Hamburg, Uebel & Gefährlich
30.09.2009
The Noisettes
Das Uebel & Gefährlich ist nur mäßig gefüllt an diesem Abend. Heiß ist es trotzdem. Und es soll noch heißer werden. Dennoch: Das im April erschienende Album von den Noisettes namens "Wild Young Hearts" wirft seine Schatten auf das kommende Konzert voraus: Eine eingängige Pop-Platte mit viel Soul ist dieses geworden - kein Vergleich mehr zum rumpeligen Punk mit spitzen Schreien von Sängerin Shingai Shoniwa des Vorgängers.

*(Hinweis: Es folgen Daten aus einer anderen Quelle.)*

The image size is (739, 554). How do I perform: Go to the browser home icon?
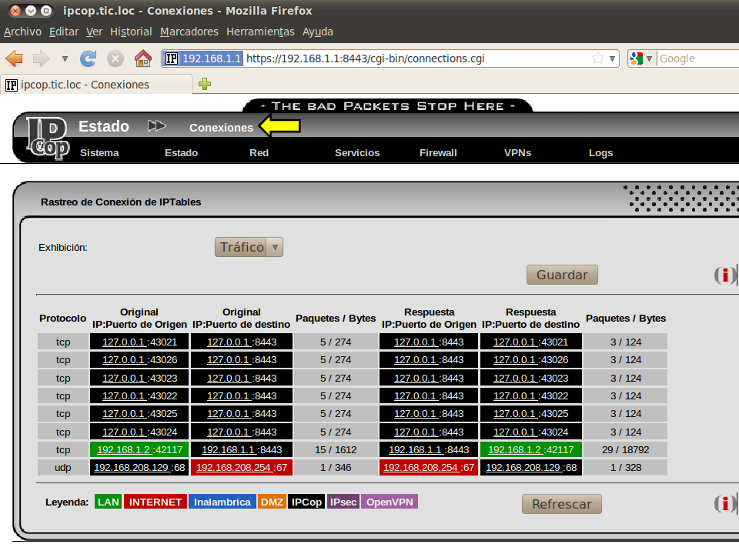tap(142, 58)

Christian Harder, der als Vorband auf den Abend einstimmen soll, ist nicht nur musikalisch denkbar unpassend ausgewählt, sondern auch noch einfach schlecht. Er hat keine Stimme, kann nicht rappen - was er trotzdem tut - und seine elektronisch erstellten und abgespielten Tracks zeugen nicht gerade von Einfallsreichtum. Vielleicht funktioniert seine Musik von Platte - live tut sie das jedenfalls nicht, worüber auch die Lautstärke der Bässe nicht hinwegtäuschen kann.

Als dann die Noisettes zu spielen beginnen, zeigt sich schnell, dass die Vorahnung korrekt war: Die Songs des aktuellen Albums dominieren tatsächlich - und nachvollziehbar - das Set. Dementsprechend verwunderlich ist es, dass der Club so leer ist. Dieses Album strotzt nur so vor zuckersüßem Pop-Appeal, herrlichen Soul-Melodien, Eingängigkeit und somit auch Massentauglichkeit, sodass es geradezu unverständlich ist, dass diese Band in einer Stadt wie Hamburg nicht mehr Zuhörer finden kann.

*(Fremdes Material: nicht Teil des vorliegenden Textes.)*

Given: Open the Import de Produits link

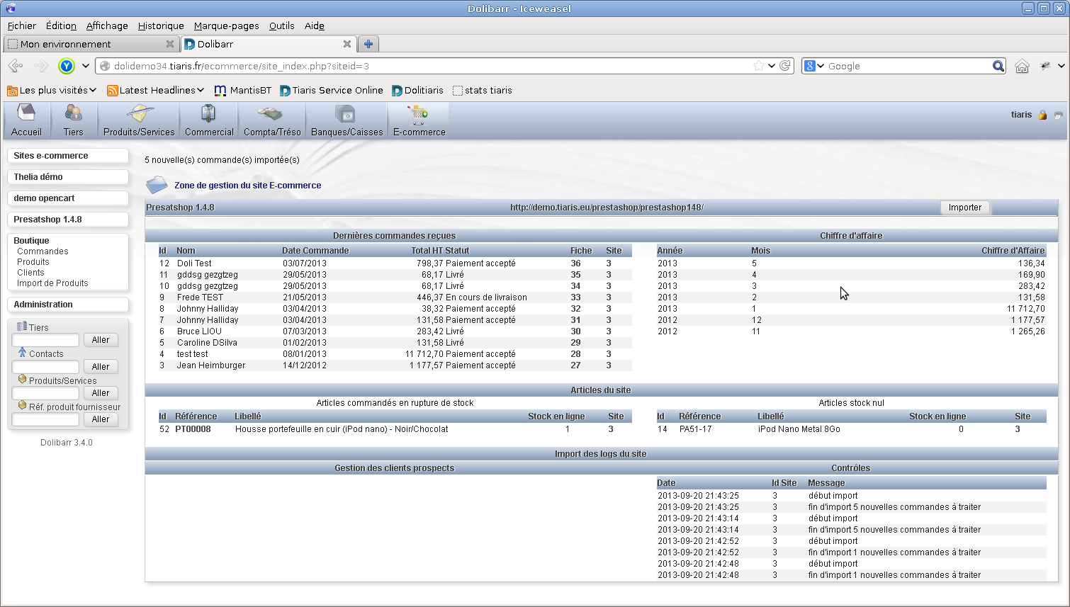Looking at the screenshot, I should pos(52,283).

Eben hier liegt aber auch der größte Kritikpunkt des Konzerts, welcher gewissermaßen auch auf die Noisettes bzw. ihr aktuelles Werk zu übertragen ist: Die Songs sind bei aller Lieblichkeit teilweise einfach eine Spur zu harmlos und man vermisst den zackigen Punk-Geist von einst schmerzlich. Wenn Shoniwa es mit der unglaublichen Bandbreite ihrer Stimme darauf anlegt, klingt die Band plötzlich wie eine Uptempo-Version von Duffy.

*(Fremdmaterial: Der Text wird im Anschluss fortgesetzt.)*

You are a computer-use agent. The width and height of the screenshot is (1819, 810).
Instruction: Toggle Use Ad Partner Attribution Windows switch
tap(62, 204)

Gottseidank spart die Band ihr erstes Album "What's the Time Mr. Wolf?" aber nicht komplett aus und sobald Shoniwa wieder zum Bass greift und Drummer Jamie Morrison das Tempo anzieht, ist vor der Bühne auch sogleich mehr Bewegung auszumachen. Darüberhinaus verstehen die Noisettes es hervorragend, eine tolle Show abzuliefern: Shoniwa steigt zwischenzeitlich von der Bühne hinab in die Menge, nur um plötzlich kopfüber an einer der Traversen am linken Clubrand wieder aufzutauchen. Einen weiteren Song singt sie fast komplett von der langen Theke des Uebel & Gefährlich und lässt sich dann mit den Worten "Take me home!" von den Armen eines starken Mannes zurück zur Bühne tragen, für den dies sicher der Höhepunkt des Abends war.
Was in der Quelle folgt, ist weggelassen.